Apple has signed onto the Biden administration’s voluntary initiative on the safe development of artificial intelligence (AI), joining 15 other companies that have signed on since last year.
“Today, the Administration is announcing that Apple has signed onto the voluntary commitment, further strengthening these efforts as a cornerstone of responsible AI innovation,” the White House said in a fact sheet on Friday (July 26).
The White House first announced these voluntary initiatives in July 2023, saying they aimed to support progress toward safe, secure, and transparent development of AI technologies.
At the time, seven companies participated: Amazon, Anthropic, Google, Inflection, Meta, Microsoft, and OpenAI.
According to the White House, the pledge includes a series of steps aimed at better understanding the risks and ethical implications of emerging technologies, increasing transparency and limiting their potential for misuse.
“Companies developing these emerging technologies have a responsibility to ensure the safety of their products,” the White House said in a July 21, 2023 fact sheet announcing the voluntary initiative. “To realize the full potential of AI, the Biden-Harris Administration is encouraging the AI industry to be held to the highest standards to ensure innovation does not come at the expense of the rights and safety of Americans.”
In a September 12, 2023 fact sheet, the White House announced that eight additional companies had signed onto the voluntary initiative in September: Adobe, Cohere, IBM, Nvidia, Palantir, Salesforce, Scale AI, and Stability.
After the initial voluntary initiative was announced in July 2023, observers noted that many of the agreed-upon practices were already in place at many AI companies and did not represent new regulation, PYMNTS reported at the time.
The approach to self-regulation has also drawn criticism from consumer groups, including the Electronic Privacy Information Center (EPIC).
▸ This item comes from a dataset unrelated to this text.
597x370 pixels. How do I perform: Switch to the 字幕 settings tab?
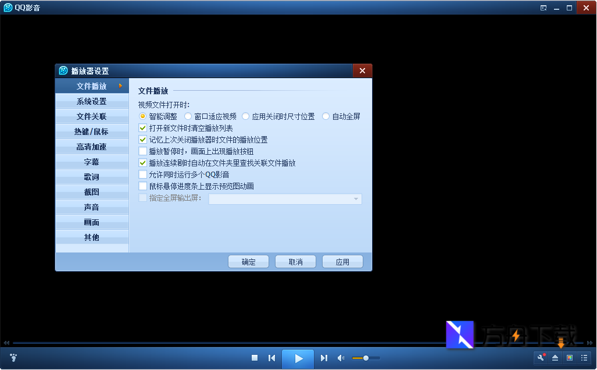91,162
“EPIC commends the Biden Administration for using its authority to implement safeguards for the use of artificial intelligence, but we agree that voluntary efforts alone are not enough when it comes to big tech companies,” EPIC Deputy Director Caitriona Fitzgerald said in a statement on July 21, 2023. “Congress and federal regulators must put in place meaningful, enforceable guardrails to ensure that uses of AI are fair and transparent, and that individual privacy and civil rights are protected.”